Kesempatan kali ini, Sosiawan menekankan bahwa tugas Humas di Bawaslu bukan sekedar urusan praktis menyampaikan informasi melainkan memikul tanggung jawab besar sebagai "garda terdepan lembaga", Humas berperan dalam menjaga citra serta menyeimbangkan persepsi publik", Humas memiliki peran vital dalam menyuarakan kerja pengawasan dan memastikan seluruh fase demokrasi berjalan secara bermartabat, transparan, dan akuntabel", tutur Sosiawan.

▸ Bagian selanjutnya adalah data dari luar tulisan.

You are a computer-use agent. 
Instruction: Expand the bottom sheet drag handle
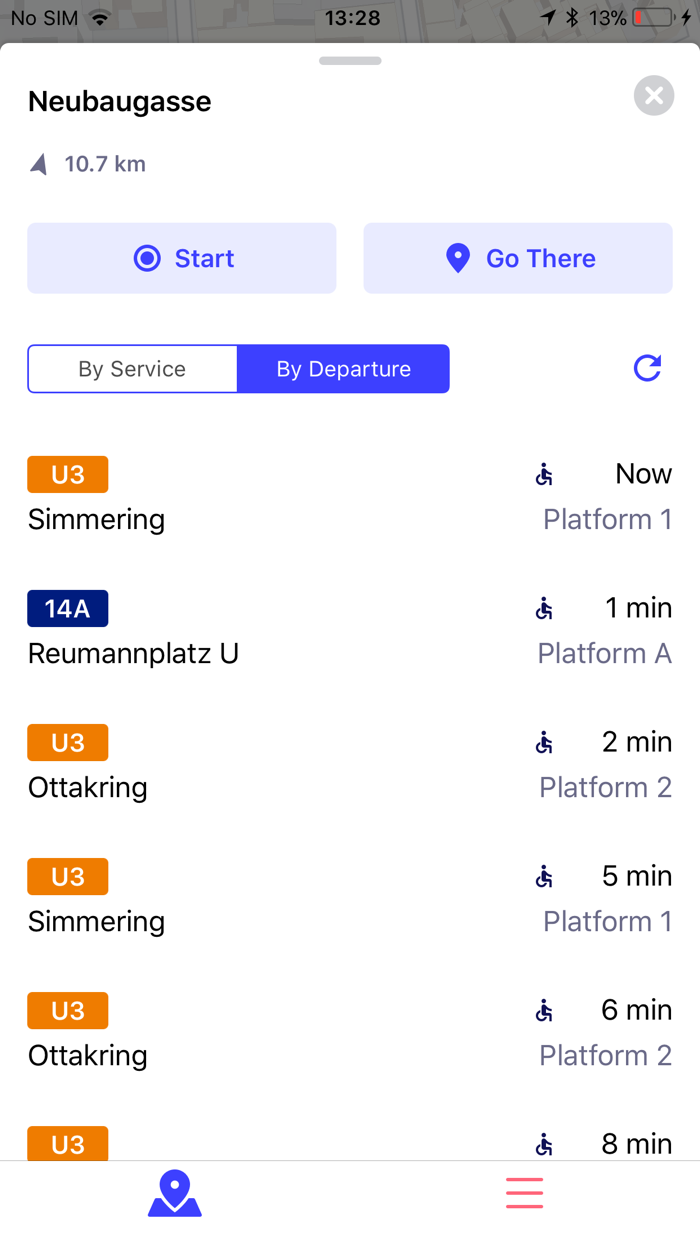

Dalam diskusi tersebut terungkap bahwa capaian kinerja 2025 merupakan poin penting dalam keberhasilan pengelolaan data dan informasi publik. Bawaslu Jateng menetapkan indikator keberhasilan keterbukaan informasi bukan hanya berdasarkan banyaknya jumlah permohonan yang masuk.
Namun sebaliknya, jika informasi telah disajikan secara lengkap dan menarik, maka publik tidak perlu lagi mengajukan permohonan tambahan. Hal ini menandakan bahwa sistem informasi yang dibangun telah mampu memenuhi kebutuhan masyarakat secara mandiri. Selain itu, konsistensi komunikasi juga dilakukan melalui penyusunan topik tematik mingguan yang terus berjalan meskipun di luar tahapan pemilu.
Berdasarkan evaluasi Pemilu dan Pemilihan 2024, Bawaslu mengidentifikasi lima faktor utama yang menentukan kualitas demokrasi ke depan:
(1) Regulasi yang jelas dan tanpa celah hukum.
(2) Peserta Pemilu yang taat aturan dan berkualitas.
(3) Penyelenggara yang profesional serta independen.
(4) Institusi Negara yang menjaga netralitas.
(5) Pemilih yang Cerdas dan memiliki kesadaran tinggi.
Selain itu, Sosiawan mengingatkan bahwa seluruh insan Bawaslu harus menjadi "insan pembelajar" yang adaptif dan kreatif.
Cara berkomunikasi dan bagaimana kita melakukan delivery pesan kepada masyarakat menjadi aspek yang sangat menentukan keberhasilan lembaga ke depan," pungkas Sosiawan.